You shouldn’t have more than 20pc of your portfolio in venture capital. I’m looking at setting up IW Capital wealth management. A lot of our HNW clients want to simplify their lives rather than complicate it with a lot of financial advisers. From a business point of view, we have thousands of clients who are millionaires, so being able to offer good advice on everything from mortgage broking, insurance, fund allocation, tracker funds, I think would be building IW Capital up, adding a lot of value. It would round out IW Capital’s offer from just EIS venture capital and, increasingly, debt. It wouldn’t be our core business, but we could provide a genuinely good service.
What’s the next disruptive technology in your opinion?
Regulation and regulation technology. With Brexit there are going to be more problems to solve, and entrepreneurs are going to come along and innovate.
Everything will get more complicated with import and export, say, and some smart man or woman will come along and solve it.

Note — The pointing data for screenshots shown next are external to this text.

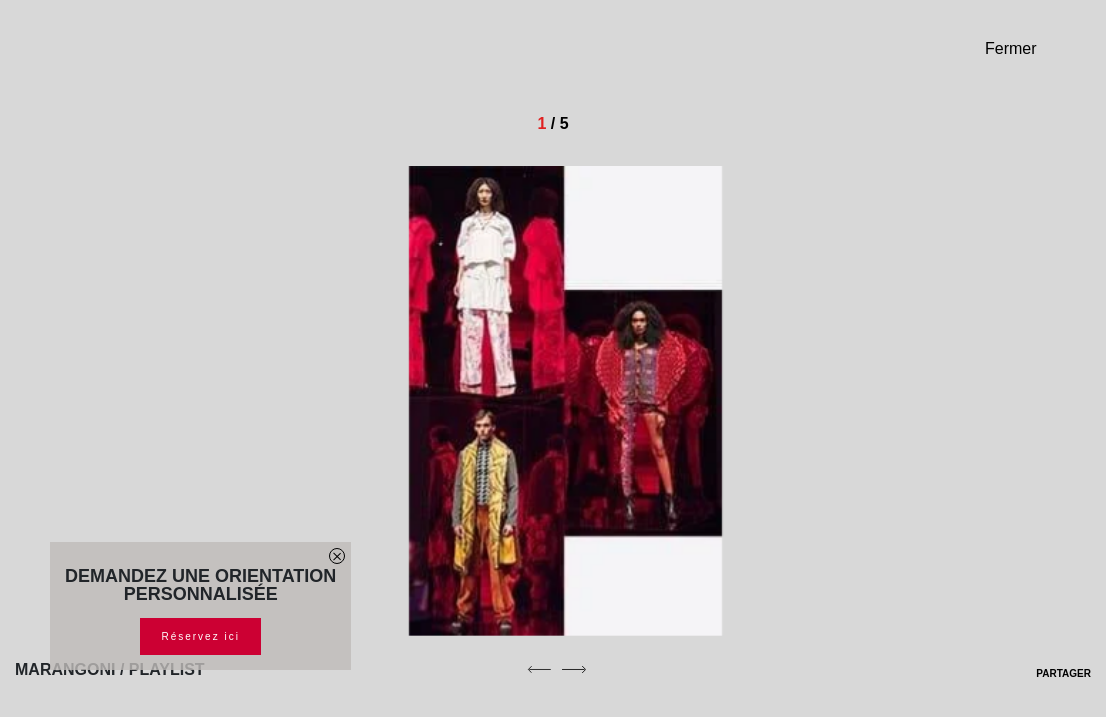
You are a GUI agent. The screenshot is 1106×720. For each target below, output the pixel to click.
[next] (574, 669)
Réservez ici (200, 636)
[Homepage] (155, 56)
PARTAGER (1051, 673)
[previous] (539, 669)
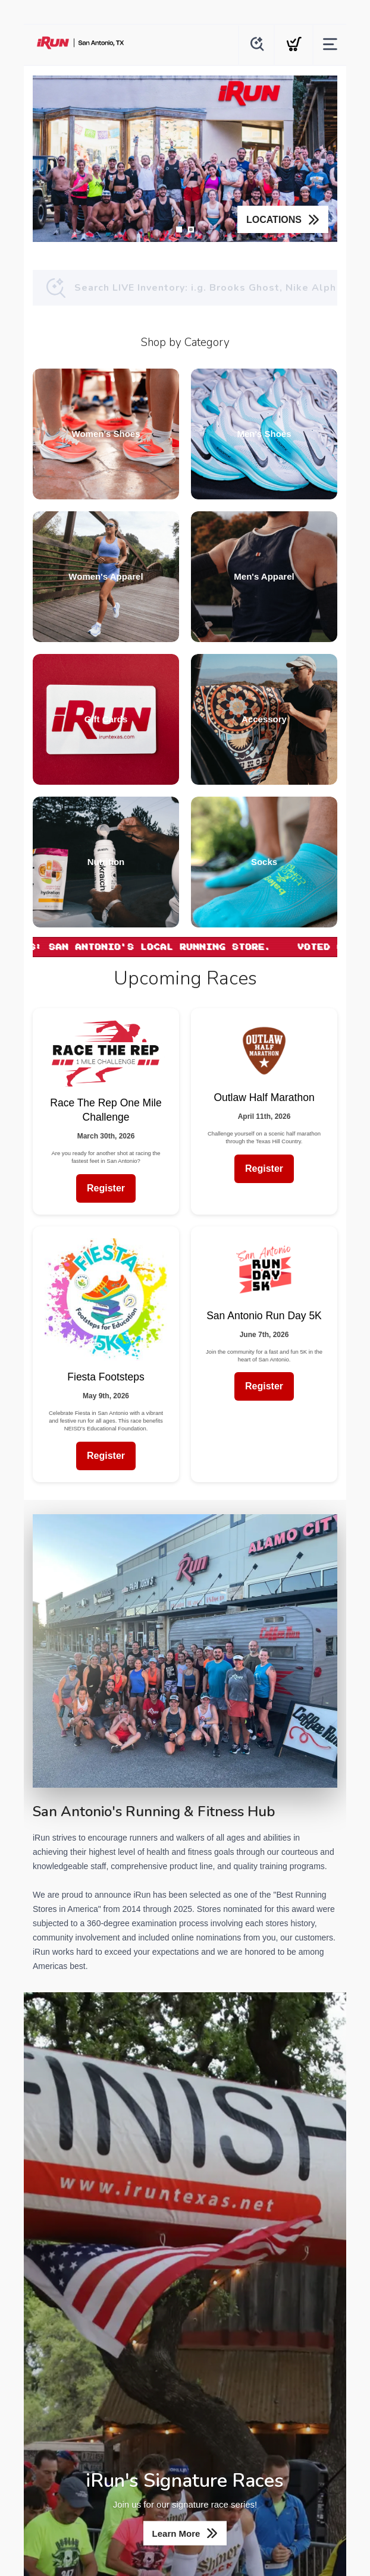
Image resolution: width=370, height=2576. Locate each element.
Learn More (176, 2533)
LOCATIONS (274, 220)
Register (106, 1188)
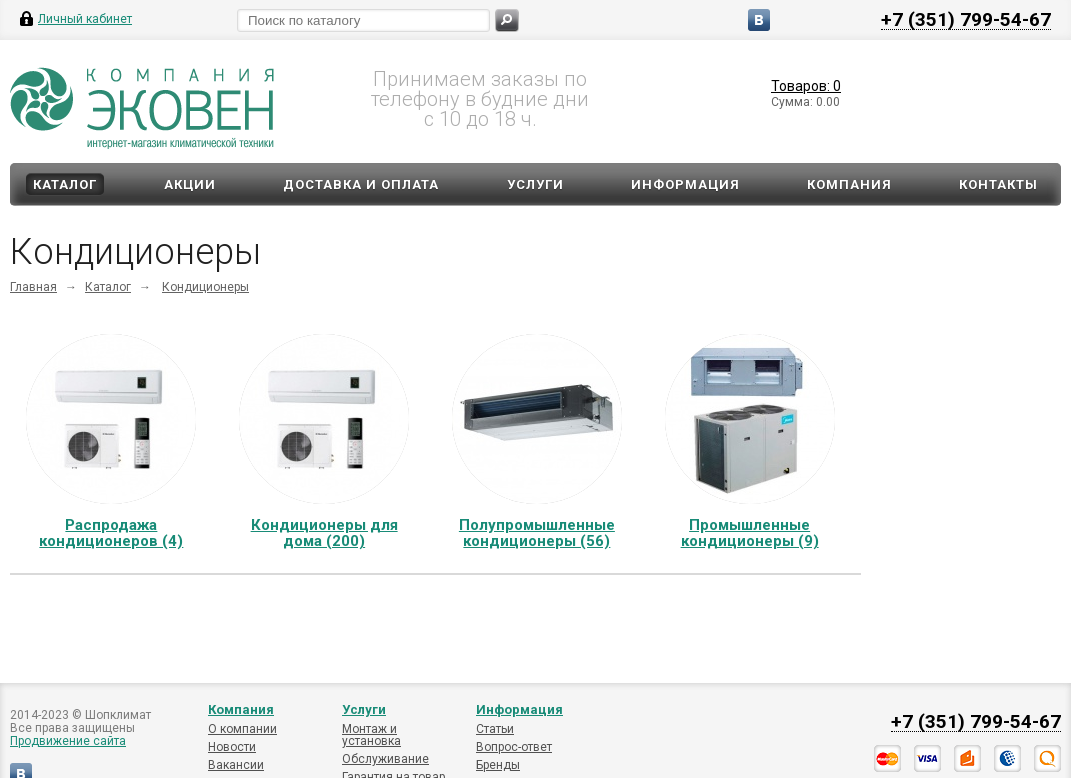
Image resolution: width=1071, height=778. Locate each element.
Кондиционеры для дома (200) (324, 533)
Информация (685, 184)
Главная (33, 287)
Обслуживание (385, 759)
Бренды (498, 765)
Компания (849, 184)
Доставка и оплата (361, 184)
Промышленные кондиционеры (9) (750, 533)
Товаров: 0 (806, 86)
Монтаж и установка (371, 735)
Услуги (535, 184)
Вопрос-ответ (514, 747)
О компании (242, 729)
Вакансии (236, 765)
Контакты (998, 184)
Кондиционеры (205, 287)
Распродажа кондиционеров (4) (111, 533)
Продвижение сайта (68, 741)
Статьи (495, 729)
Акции (190, 184)
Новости (232, 747)
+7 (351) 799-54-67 (966, 19)
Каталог (65, 184)
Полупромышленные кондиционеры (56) (537, 533)
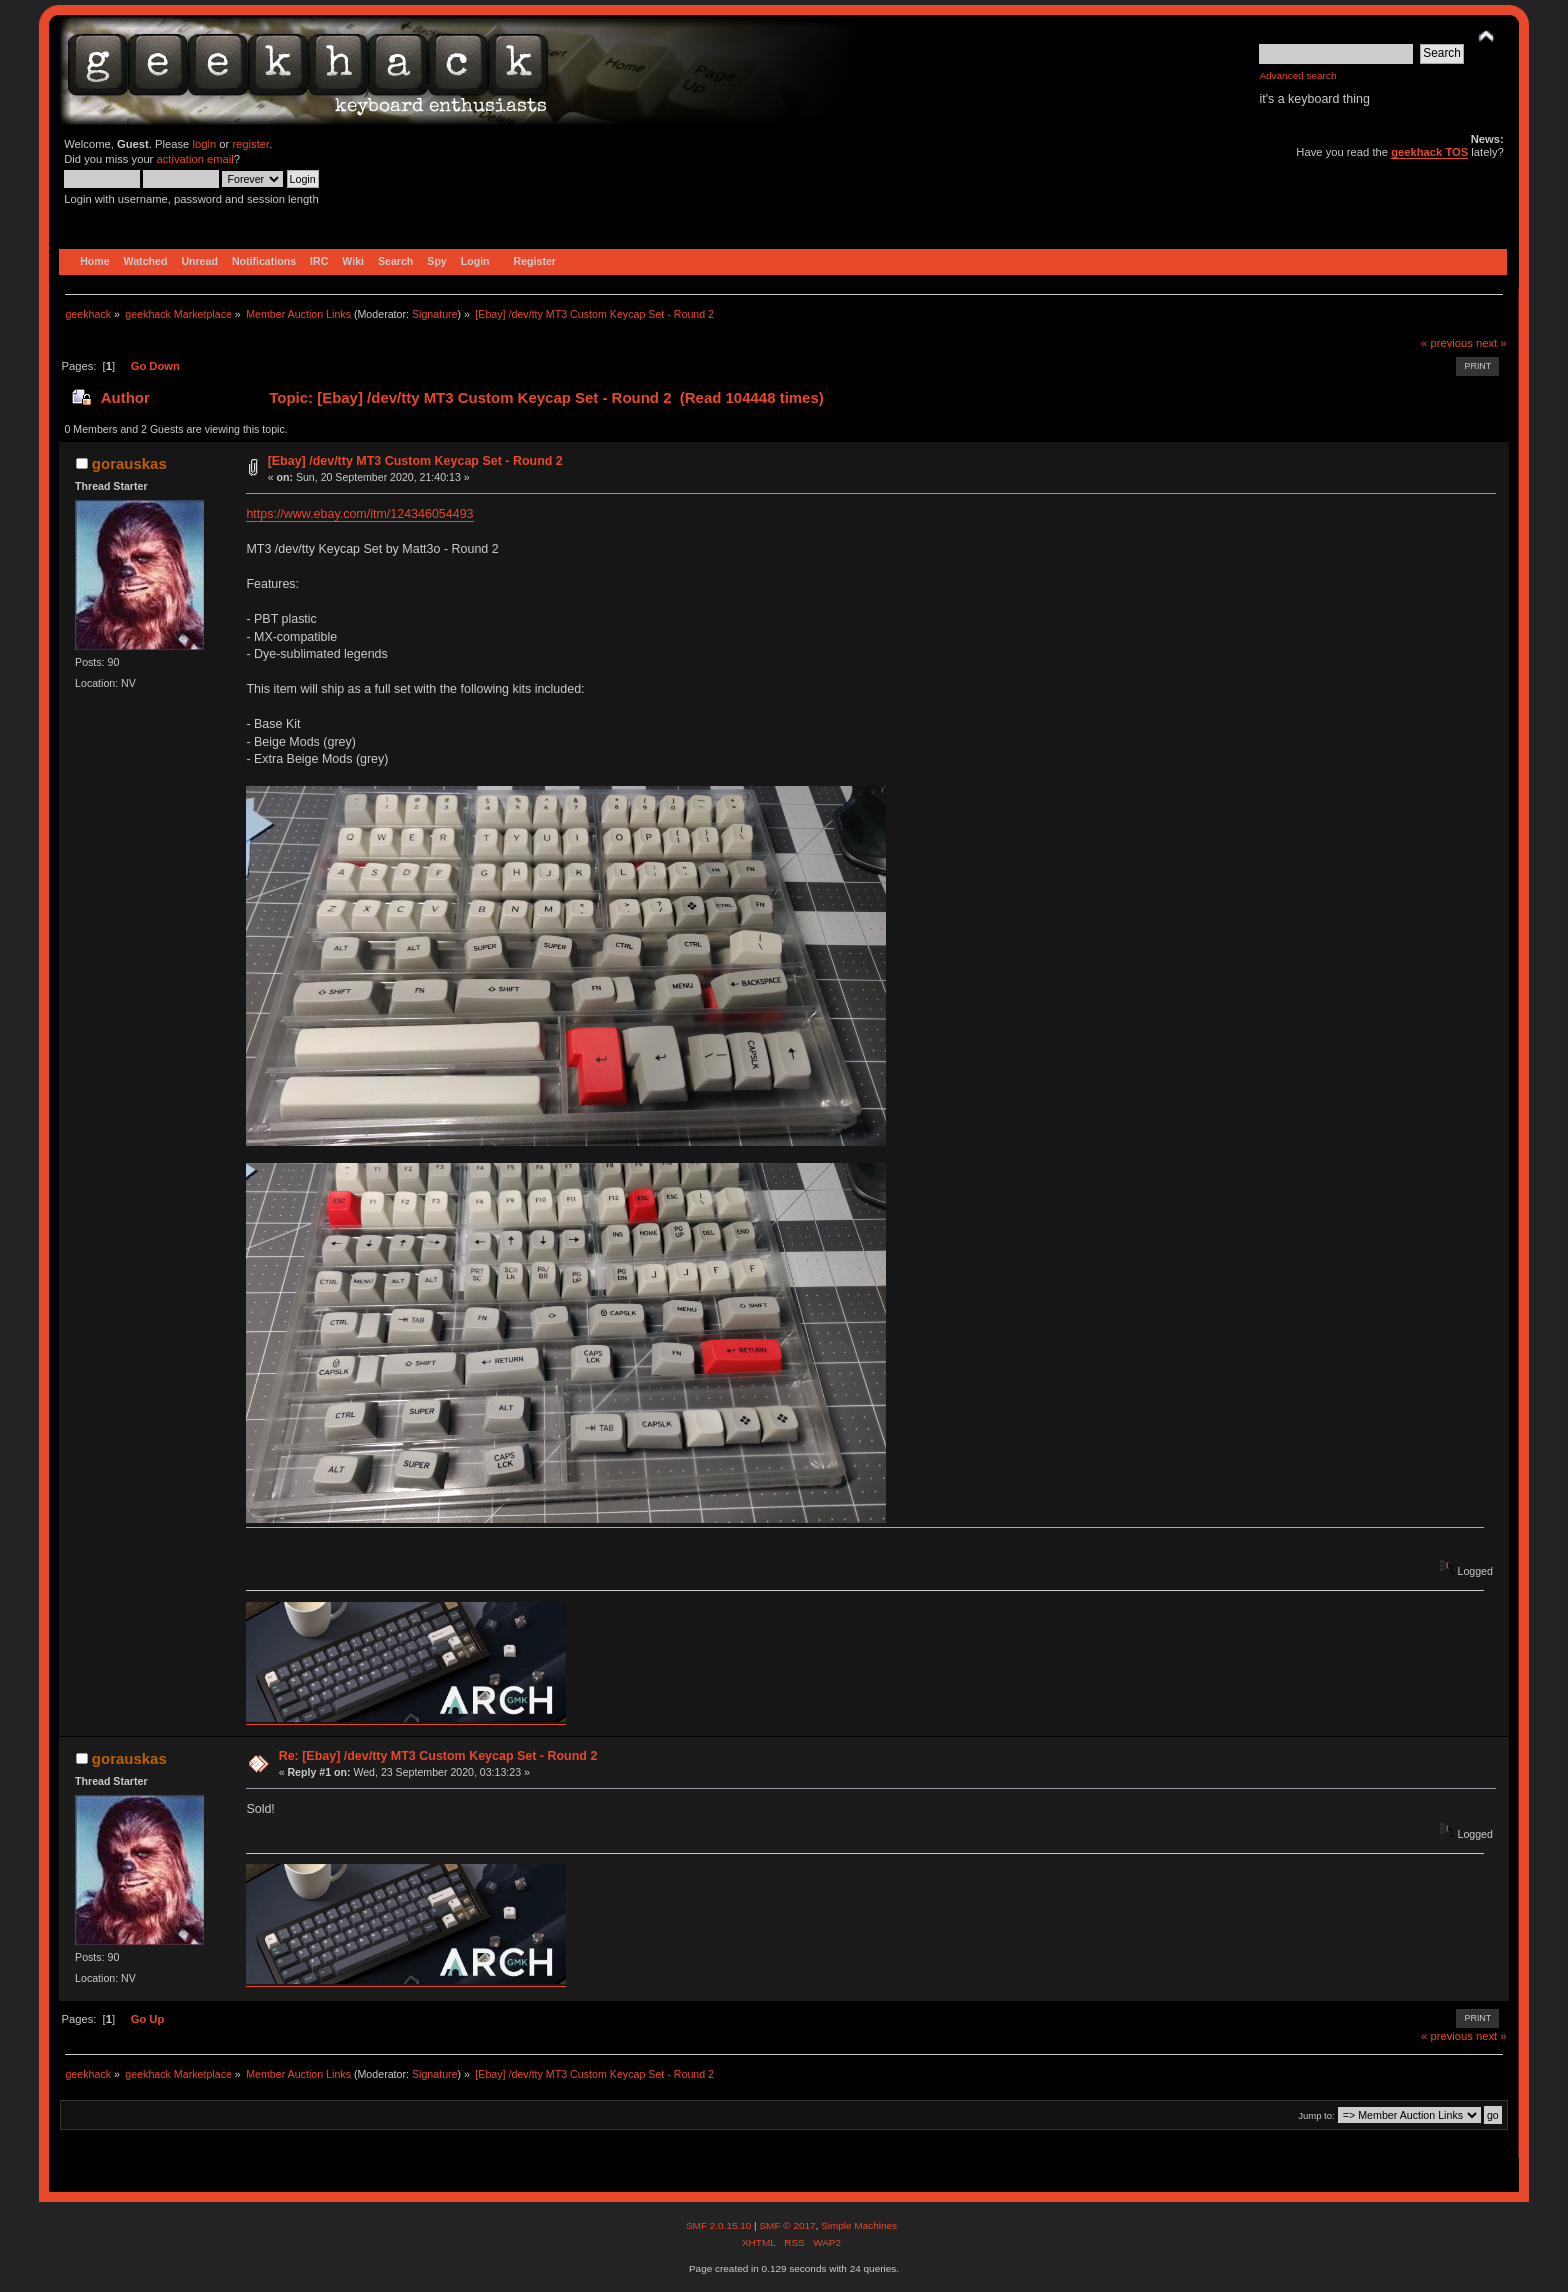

You just have to reverse engineer all the problems that are going to be thrown up by Brexit and then you’ve got investment opportunities. Here’s a problem, let’s find an opportunity.
Wherever’s there’s huge problems and disasters, there’s always going to be an entrepreneur who comes along and will find a solution. From my perspective, that’s exciting because these new crunch points provides opportunity and employment.
Lots of journalists have been naysayers about Brexit. People just want me to say it’s going to be a disaster. Don’t get me wrong, staying in seems the sensible thing to do – at least from a big business perspective – but my view is that I set up the business in a recession after a stock market crash, and WeSwap was set up because the market was falling to pieces. What actually happened was the birth of the fintech sector. Opportunity comes out of crisis.